Druck aus den USA war zu hoch
Iranischer Vertreter verlässt Thyssen-Krupp-Aufsichtsrat

Der Vertreter des Iran, Mohamad-Mehdi Navab-Motlagh, verlässt auf Druck der USA den Aufsichtsrat von Thyssen-Krupp. Der Düsseldorfer Stahl- und Industriegüterkonzerns will damit nach Auffassung von Beobachtern drohenden Restriktionen in seinem US-Geschäft vorbeugen.

HB DÜSSELDORF. Die Beteiligung des Iran zunächst an Krupp Stahl und später auch an der Muttergesellschaft Fried. Krupp GmbH war in den Jahren 1974 und 1977 vom Schah von Persien eingefädelt worden.

Nach einem von dem Unternehmen veröffentlichten Vorschlag für die Neuwahlen zum Aufsichtsrat, der der Hauptversammlung am 21. Januar kommenden Jahres vorgelegt werden soll, sollen insgesamt fünf der zehn Aufsichtsratsposten neu besetzt werden.
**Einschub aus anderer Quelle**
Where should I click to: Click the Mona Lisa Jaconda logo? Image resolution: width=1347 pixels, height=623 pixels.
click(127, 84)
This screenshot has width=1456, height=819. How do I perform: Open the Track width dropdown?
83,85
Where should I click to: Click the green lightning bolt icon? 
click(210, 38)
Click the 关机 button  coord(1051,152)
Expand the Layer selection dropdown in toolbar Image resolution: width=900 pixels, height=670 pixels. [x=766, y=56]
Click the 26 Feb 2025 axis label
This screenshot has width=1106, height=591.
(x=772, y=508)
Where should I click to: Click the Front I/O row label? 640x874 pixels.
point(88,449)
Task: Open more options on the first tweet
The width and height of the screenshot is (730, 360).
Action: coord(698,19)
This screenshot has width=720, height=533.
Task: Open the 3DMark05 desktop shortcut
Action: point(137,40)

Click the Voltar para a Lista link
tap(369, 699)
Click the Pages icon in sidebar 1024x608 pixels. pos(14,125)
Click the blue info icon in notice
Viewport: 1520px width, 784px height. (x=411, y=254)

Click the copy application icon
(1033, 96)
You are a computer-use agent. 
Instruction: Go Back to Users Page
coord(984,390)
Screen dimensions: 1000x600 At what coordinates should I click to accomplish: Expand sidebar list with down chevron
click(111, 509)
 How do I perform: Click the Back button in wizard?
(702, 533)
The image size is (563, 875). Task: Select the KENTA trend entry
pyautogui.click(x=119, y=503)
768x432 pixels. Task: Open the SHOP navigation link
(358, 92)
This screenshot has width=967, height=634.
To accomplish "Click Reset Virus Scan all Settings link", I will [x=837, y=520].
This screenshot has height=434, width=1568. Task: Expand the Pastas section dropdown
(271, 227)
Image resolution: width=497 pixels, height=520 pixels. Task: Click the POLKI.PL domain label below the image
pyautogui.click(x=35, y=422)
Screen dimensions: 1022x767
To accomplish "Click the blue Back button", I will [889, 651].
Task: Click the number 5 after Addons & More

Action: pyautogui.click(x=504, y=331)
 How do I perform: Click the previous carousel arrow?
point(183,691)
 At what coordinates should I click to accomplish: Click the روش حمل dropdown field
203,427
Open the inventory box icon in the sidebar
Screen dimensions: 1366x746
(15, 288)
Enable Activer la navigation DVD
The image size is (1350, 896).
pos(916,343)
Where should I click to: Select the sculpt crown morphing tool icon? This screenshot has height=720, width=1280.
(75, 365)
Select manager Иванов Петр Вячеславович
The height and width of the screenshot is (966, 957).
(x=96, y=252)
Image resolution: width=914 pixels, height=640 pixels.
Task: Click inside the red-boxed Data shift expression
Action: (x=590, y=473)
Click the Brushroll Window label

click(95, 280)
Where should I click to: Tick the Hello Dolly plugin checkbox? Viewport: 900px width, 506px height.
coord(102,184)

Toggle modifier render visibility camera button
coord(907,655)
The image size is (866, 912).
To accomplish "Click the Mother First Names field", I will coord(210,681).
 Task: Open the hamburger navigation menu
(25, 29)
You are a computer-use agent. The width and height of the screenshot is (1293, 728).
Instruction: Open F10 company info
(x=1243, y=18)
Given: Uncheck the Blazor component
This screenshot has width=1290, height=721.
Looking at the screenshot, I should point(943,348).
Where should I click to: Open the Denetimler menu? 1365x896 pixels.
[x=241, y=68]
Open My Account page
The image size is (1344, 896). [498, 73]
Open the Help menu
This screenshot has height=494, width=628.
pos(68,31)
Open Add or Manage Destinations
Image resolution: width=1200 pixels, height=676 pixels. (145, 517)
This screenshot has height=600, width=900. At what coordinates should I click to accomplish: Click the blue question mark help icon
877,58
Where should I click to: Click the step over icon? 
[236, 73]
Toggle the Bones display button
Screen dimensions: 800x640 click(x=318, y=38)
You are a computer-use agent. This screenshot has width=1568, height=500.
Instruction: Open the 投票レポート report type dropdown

Neu in das Gremium einziehen sollen Siemens-Chef Heinrich von Pierer, Daimler-Chrysler-Vorstand Jürgen Hubbert, der Bochumer Professor für Betriebswirtschaftslehre Bernhard Pellens sowie als internationale Vertreter Professor Wan Gang von der Tongji Universität in Schanghai und Christian Streiff von der französischen Saint-Gobain Gruppe.

Bereits im vergangenen Jahr hatte Thyssen-Krupp von dem Großaktionär Iran 16,9 Mill. eigener Aktien für rund 406 Mill. € zurückgekauft. Damit war der Anteil des Iran von zunächst 7,8 % auf 4,5 % und damit unter die für die USA „kritische Grenze“ von fünf Prozent gesunken. Mittelfristig werde mit einer Beendigung des Engagements des Irans gerechnet, hieß es. Unternehmen, an denen Länder wie der Iran mit über fünf Prozent beteiligt sind, können auf eine „Schwarze Liste“ gesetzt und von öffentlichen Aufträgen in den USA ausgeschlossen werden.